* Aim
Retype the rows from the very first line through the line that contains "Viewport: 1043px width, 625px", including both ends. Leave the pictures out.
####
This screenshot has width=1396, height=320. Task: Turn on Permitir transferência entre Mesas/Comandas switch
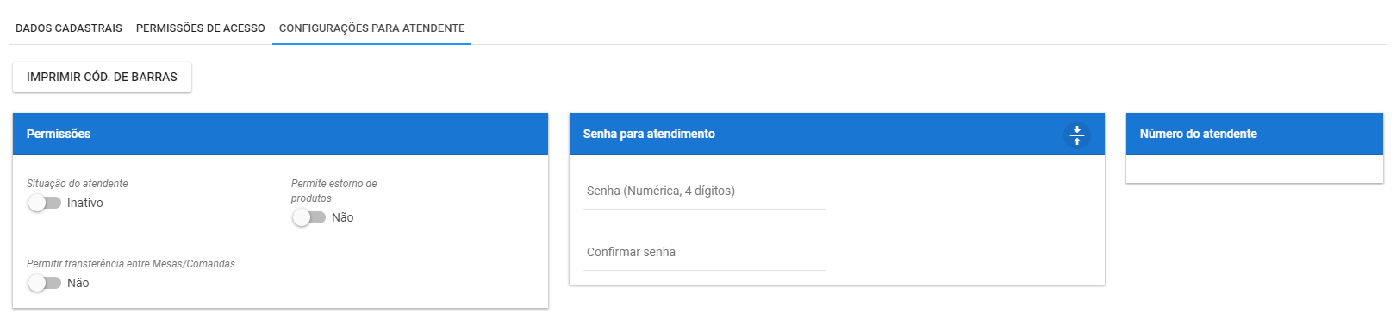[x=44, y=283]
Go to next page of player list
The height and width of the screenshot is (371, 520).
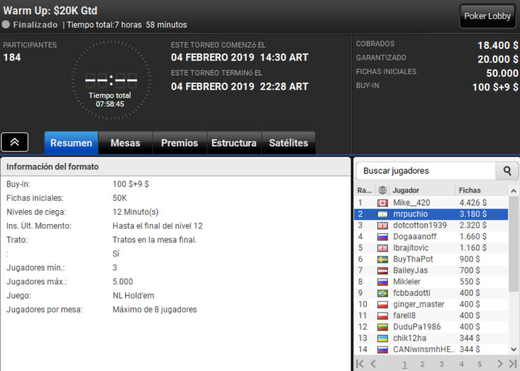(500, 364)
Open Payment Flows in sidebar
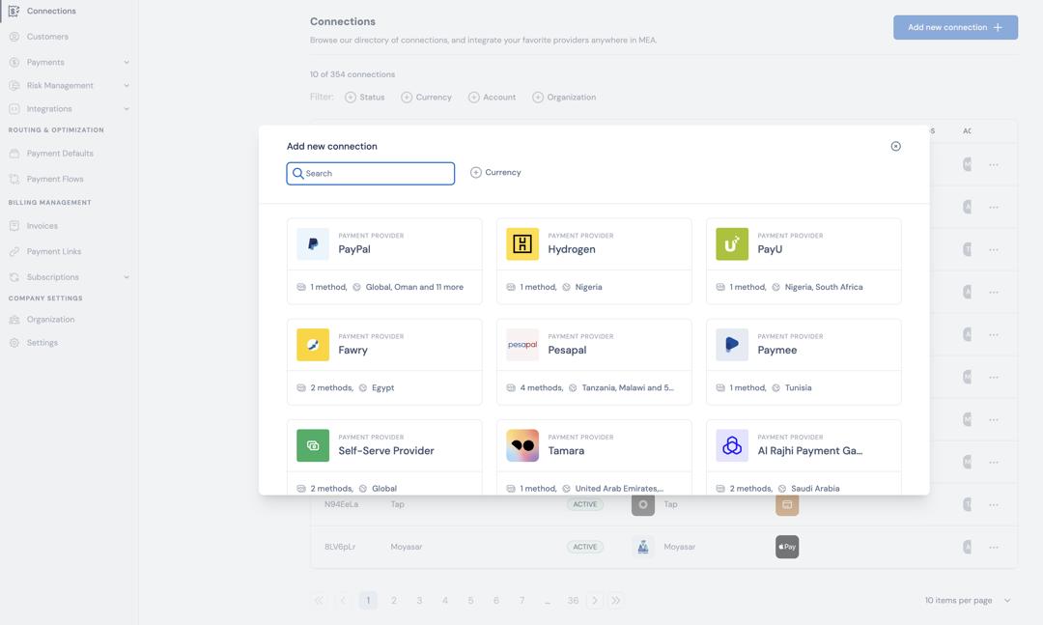Viewport: 1043px width, 625px height. [x=55, y=180]
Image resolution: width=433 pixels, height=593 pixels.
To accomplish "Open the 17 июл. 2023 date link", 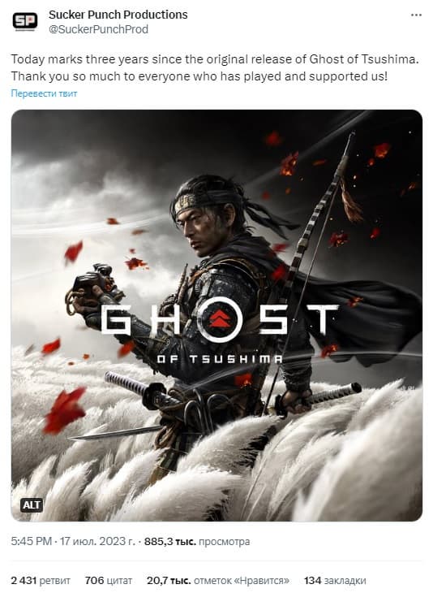I will point(97,541).
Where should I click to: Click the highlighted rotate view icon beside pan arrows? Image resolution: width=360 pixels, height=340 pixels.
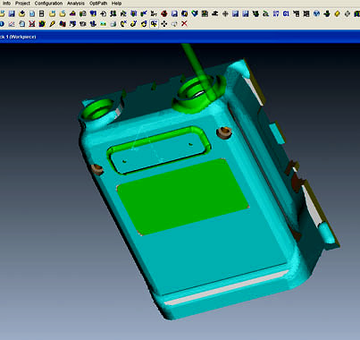click(154, 23)

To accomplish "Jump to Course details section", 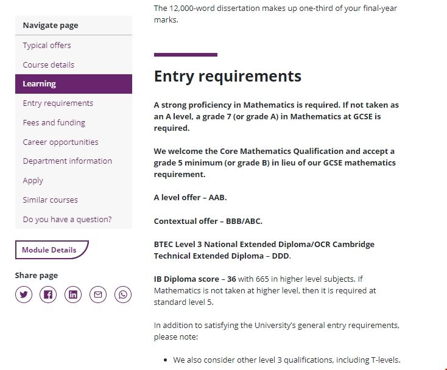I will tap(49, 65).

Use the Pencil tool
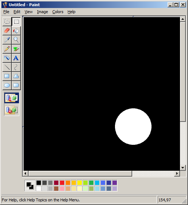pos(7,49)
####
* The solution
This screenshot has width=1396, height=320. Task: Turn on Permitir transferência entre Mesas/Comandas switch
[x=44, y=283]
Go to next page of player list
The height and width of the screenshot is (371, 520).
(500, 364)
Open Payment Flows in sidebar
Viewport: 1043px width, 625px height. [x=55, y=180]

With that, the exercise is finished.